LEAFLET - This has been a long time coming: Leaflet Rocks. Some 8 months ago my first posts were about Leaflet's shortcomings in a very complex situation, but Leaflet 0.5 and less-complex apps since then turned the tables entirely. I'm eating my words, and loving it.
OPENLAYERS 3 - Looks exciting. The API doesn't look too gnarly, it's still a slippy map, and the rendering speeds look exciting. It was just a preview but looks promising.
CESIUM - A modern replacement for the Google Earth Plugin, which even has a link to Google Frame so it will work with IE. I gotta take a look at this one, I'd love to see more "spinny maps"

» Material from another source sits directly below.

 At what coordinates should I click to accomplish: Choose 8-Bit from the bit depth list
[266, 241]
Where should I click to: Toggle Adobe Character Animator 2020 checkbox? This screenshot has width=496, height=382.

JAVASCRIPT FRAMEWORKS - Travis Webb of NBT gave a talk about a JavaScript framework
called Enyo. He compared jQuery to Perl, with which I agree: quick, effective, spaghetti. Enyo looks too far in the other direction: write the app entirely in JavaScript structures and LESS, compile it into HTML and CSS. Still, it warrants some investigation and perhaps *a little* more structured environment in our client-side JavaScript apps wouldn't be a bad thing. Maybe Backbone.js would give us the best middle ground of *allowing* structure while still *allowing* us to break the rules when we need it. (which is what I adore about CodeIgniter, it's the best of both)
GEOTXT - Frank Hardisty at Penn State turned us on to GeoT, a service which parses lengthy narrative text, finds named locations and geocodes them. There's a REST API returning a JSON structure. We have clients who would find this immediately useful.
My own lightning talk, about the hundreds of pieces in the Cleveland Metroparks app, was comparatively dry and technical. I thought that's what they wanted, but now I know better and my next LT will be less tech, fewer pieces, more animation.
Also, it's just great to be in Minnesota again. I was here for OSG 2005 over at UMN, and it's still a beautiful city with great public transit.
Thank you, FOSS4G NA organizers and presenters. Great time.